%%

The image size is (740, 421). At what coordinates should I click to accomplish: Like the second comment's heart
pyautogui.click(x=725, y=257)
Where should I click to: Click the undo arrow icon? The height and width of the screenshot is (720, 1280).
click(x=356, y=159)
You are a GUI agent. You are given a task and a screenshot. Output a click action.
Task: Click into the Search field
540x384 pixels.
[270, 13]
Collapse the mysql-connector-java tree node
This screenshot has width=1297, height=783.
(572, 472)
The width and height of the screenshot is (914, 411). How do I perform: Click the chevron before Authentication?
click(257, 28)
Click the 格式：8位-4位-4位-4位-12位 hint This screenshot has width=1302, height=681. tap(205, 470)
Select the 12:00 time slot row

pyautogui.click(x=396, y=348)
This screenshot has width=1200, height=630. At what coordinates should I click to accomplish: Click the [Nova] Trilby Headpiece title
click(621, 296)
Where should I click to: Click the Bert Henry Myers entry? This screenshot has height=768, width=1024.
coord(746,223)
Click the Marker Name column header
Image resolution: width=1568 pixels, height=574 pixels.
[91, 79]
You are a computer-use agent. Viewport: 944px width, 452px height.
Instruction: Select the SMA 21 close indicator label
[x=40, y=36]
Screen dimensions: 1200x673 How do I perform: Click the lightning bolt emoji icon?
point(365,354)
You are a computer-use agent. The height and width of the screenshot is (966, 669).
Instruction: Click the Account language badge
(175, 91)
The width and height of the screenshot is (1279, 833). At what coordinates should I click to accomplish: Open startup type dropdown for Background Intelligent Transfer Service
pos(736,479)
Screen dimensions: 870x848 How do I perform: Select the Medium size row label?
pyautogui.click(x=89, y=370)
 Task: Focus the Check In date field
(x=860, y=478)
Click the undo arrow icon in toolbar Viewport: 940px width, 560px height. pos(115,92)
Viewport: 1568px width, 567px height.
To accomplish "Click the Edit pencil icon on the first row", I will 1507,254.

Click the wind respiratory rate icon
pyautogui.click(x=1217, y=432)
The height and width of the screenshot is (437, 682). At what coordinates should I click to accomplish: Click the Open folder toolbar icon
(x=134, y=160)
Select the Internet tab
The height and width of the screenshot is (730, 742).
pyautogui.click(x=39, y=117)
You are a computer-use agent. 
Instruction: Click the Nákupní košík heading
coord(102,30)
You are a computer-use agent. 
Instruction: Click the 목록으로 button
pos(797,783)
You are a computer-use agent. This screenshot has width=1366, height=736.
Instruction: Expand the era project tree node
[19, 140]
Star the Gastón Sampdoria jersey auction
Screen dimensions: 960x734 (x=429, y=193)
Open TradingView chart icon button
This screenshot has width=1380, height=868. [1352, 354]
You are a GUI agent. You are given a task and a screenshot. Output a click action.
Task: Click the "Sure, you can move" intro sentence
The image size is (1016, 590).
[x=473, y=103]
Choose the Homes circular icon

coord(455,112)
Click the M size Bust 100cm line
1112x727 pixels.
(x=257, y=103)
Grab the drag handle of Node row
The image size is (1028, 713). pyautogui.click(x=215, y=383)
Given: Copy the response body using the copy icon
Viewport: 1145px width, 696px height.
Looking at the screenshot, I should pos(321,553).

%%

> **To do**
Type out the full listing again, exactly as given.

> **Response**
The image size is (740, 421). At what coordinates should I click to accomplish: Like the second comment's heart
pyautogui.click(x=725, y=257)
Where should I click to: Click the undo arrow icon? The height and width of the screenshot is (720, 1280).
click(x=356, y=159)
You are a GUI agent. You are given a task and a screenshot. Output a click action.
Task: Click into the Search field
540x384 pixels.
[270, 13]
Collapse the mysql-connector-java tree node
This screenshot has width=1297, height=783.
(572, 472)
The width and height of the screenshot is (914, 411). How do I perform: Click the chevron before Authentication?
click(257, 28)
Click the 格式：8位-4位-4位-4位-12位 hint This screenshot has width=1302, height=681. tap(205, 470)
Select the 12:00 time slot row

pyautogui.click(x=396, y=348)
This screenshot has width=1200, height=630. At what coordinates should I click to accomplish: Click the [Nova] Trilby Headpiece title
click(621, 296)
Where should I click to: Click the Bert Henry Myers entry? This screenshot has height=768, width=1024.
coord(746,223)
Click the Marker Name column header
Image resolution: width=1568 pixels, height=574 pixels.
[91, 79]
You are a computer-use agent. Viewport: 944px width, 452px height.
Instruction: Select the SMA 21 close indicator label
[x=40, y=36]
Screen dimensions: 1200x673 How do I perform: Click the lightning bolt emoji icon?
point(365,354)
You are a computer-use agent. The height and width of the screenshot is (966, 669).
Instruction: Click the Account language badge
(175, 91)
The width and height of the screenshot is (1279, 833). At what coordinates should I click to accomplish: Open startup type dropdown for Background Intelligent Transfer Service
pos(736,479)
Screen dimensions: 870x848 How do I perform: Select the Medium size row label?
pyautogui.click(x=89, y=370)
 Task: Focus the Check In date field
(x=860, y=478)
Click the undo arrow icon in toolbar Viewport: 940px width, 560px height. pos(115,92)
Viewport: 1568px width, 567px height.
To accomplish "Click the Edit pencil icon on the first row", I will 1507,254.

Click the wind respiratory rate icon
pyautogui.click(x=1217, y=432)
The height and width of the screenshot is (437, 682). At what coordinates should I click to accomplish: Click the Open folder toolbar icon
(x=134, y=160)
Select the Internet tab
The height and width of the screenshot is (730, 742).
pyautogui.click(x=39, y=117)
You are a computer-use agent. 
Instruction: Click the Nákupní košík heading
coord(102,30)
You are a computer-use agent. 
Instruction: Click the 목록으로 button
pos(797,783)
You are a computer-use agent. This screenshot has width=1366, height=736.
Instruction: Expand the era project tree node
[19, 140]
Star the Gastón Sampdoria jersey auction
Screen dimensions: 960x734 (x=429, y=193)
Open TradingView chart icon button
This screenshot has width=1380, height=868. [1352, 354]
You are a GUI agent. You are given a task and a screenshot. Output a click action.
Task: Click the "Sure, you can move" intro sentence
The image size is (1016, 590).
[x=473, y=103]
Choose the Homes circular icon

coord(455,112)
Click the M size Bust 100cm line
1112x727 pixels.
(x=257, y=103)
Grab the drag handle of Node row
The image size is (1028, 713). pyautogui.click(x=215, y=383)
Given: Copy the response body using the copy icon
Viewport: 1145px width, 696px height.
Looking at the screenshot, I should pos(321,553).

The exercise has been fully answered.